LS3 Powered ’68 Camaro Under Construction: Project “Blue Hour”

Cars tend to make fantastic subjects for photographers to take pictures of, so it’s no wonder that so many photographers are car guys as well. Eric McClellan, from Hugo, Minnesota is one such photographer/car guy, who owns a spectacular example of a Pro-Touring ’68 Camaro that keeps him, and his camera, quite busy.

In fact, the Camaro even gets its project name, “Blue Hour” from photography.
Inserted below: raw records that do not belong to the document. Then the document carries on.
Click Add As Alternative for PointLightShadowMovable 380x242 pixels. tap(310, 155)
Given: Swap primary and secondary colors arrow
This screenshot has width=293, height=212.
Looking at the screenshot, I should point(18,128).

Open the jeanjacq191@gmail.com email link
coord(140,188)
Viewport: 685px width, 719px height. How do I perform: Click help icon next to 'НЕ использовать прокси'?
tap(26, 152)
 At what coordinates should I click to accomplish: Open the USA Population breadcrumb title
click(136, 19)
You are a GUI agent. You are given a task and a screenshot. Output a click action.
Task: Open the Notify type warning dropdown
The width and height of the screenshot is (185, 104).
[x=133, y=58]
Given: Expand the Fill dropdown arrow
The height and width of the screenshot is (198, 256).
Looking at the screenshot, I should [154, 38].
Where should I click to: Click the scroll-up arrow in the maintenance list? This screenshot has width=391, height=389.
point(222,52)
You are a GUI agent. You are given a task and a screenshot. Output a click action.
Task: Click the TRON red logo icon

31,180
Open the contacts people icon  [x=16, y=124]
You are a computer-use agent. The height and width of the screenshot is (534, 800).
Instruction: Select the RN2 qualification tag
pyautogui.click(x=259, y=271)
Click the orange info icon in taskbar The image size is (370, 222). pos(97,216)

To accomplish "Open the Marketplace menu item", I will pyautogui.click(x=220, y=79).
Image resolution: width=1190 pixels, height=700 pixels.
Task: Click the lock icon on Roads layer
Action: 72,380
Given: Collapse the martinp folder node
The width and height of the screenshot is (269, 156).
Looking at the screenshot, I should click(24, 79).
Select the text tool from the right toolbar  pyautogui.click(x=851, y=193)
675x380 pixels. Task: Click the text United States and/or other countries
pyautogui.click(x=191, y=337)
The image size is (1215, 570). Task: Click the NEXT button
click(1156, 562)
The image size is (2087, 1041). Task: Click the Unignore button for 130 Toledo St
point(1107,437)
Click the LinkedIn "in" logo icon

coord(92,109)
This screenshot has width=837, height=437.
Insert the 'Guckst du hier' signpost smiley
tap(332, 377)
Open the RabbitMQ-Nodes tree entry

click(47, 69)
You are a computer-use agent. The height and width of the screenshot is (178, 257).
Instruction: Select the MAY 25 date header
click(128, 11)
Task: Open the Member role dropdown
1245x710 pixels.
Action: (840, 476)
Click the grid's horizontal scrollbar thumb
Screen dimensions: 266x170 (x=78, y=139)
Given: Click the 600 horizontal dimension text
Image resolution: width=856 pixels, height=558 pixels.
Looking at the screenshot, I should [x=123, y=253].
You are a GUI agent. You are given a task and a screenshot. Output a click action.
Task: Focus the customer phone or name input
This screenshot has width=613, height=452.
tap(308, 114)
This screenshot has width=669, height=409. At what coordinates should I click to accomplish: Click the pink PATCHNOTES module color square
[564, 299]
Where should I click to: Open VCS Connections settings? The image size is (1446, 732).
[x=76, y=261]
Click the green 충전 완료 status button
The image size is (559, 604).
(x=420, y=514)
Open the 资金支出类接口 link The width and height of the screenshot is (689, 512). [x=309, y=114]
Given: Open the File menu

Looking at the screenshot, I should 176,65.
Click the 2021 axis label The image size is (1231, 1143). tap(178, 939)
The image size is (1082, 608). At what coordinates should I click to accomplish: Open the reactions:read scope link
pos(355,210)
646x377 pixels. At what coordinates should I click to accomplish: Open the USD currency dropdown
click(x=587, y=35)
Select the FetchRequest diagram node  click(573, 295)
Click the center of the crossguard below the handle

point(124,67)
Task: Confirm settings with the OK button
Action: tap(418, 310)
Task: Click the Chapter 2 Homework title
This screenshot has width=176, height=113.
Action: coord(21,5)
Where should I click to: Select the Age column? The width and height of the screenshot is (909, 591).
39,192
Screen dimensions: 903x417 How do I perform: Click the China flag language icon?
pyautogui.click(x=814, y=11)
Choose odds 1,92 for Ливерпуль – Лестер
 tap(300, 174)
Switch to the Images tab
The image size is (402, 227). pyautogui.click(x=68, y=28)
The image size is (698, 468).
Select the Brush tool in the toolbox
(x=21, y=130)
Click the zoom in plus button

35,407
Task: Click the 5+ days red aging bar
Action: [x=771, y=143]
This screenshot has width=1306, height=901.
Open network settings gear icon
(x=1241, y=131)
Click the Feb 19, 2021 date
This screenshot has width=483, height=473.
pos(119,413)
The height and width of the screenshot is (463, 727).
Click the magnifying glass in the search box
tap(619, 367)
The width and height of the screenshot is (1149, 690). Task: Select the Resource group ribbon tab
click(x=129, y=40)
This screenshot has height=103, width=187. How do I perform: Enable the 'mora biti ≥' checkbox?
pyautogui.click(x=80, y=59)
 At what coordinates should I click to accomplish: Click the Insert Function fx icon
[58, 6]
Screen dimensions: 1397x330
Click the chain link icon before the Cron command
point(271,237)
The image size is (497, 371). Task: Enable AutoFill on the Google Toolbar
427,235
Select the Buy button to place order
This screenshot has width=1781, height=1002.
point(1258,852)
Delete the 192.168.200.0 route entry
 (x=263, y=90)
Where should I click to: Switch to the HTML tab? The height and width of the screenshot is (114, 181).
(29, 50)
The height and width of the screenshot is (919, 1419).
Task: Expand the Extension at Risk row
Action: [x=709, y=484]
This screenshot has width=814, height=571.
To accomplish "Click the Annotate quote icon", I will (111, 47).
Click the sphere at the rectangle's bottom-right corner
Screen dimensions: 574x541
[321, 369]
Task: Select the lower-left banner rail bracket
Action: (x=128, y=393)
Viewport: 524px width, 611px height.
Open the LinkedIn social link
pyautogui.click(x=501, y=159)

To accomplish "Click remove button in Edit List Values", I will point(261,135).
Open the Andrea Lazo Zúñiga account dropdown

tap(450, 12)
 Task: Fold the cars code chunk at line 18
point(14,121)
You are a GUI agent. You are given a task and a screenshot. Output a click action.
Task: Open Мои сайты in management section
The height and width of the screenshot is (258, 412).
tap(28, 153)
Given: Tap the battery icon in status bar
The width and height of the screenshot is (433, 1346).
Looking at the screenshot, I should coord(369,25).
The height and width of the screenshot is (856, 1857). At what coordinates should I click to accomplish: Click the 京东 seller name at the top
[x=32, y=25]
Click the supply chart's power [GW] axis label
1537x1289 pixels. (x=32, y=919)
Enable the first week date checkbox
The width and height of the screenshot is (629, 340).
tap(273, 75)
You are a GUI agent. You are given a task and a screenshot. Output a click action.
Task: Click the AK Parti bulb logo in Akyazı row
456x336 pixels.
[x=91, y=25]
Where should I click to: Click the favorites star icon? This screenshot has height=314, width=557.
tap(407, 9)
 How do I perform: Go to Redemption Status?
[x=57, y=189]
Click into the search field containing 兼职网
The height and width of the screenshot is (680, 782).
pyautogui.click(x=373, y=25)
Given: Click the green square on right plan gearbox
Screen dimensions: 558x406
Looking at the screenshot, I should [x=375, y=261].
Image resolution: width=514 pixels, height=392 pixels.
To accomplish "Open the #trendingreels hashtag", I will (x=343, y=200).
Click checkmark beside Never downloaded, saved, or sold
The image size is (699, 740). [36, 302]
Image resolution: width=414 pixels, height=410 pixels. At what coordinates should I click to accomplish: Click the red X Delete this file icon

In photography it’s all about the lighting, and McClellan tells us that there is a time of day, right after the “Golden Hour”, when the light has a bluish tint – the “Blue Hour.” It’s not a typical project name, but that’s really the point.

Waiting For the Good Stuff

The car’s modification list is actually a dream-team of high end Pro-Touring components, found together all in one place to create a home-built supercar. Blue Hour rides on a Speed Tech front subframe outfitted with tall AFX spindles, and a Speed Tech rear torque arm set up with coil overs. The car has been mini-tubed to accommodate the 18×12 Forgeline GX3 rear wheels, wrapped in some sticky 335/30/18 BFGoodrich KDW2, and one of the cool benefits of the Speed Tech front subframe is that you can fit 18×9 wheels and 275mm wide tires in the front. Those big Forgelines bolt over mondo 14″ rotors and 6 piston calipers from Baer in both the front and rear.

Forgeline, Stack, Rick's Stainless, MAST, Holley, Speed Tech, Baer - Project Blue Hour truly is a 'who's who' representation of some of the best the Pro-Touring aftermarket has to offer, and proof that good things come to those who wait.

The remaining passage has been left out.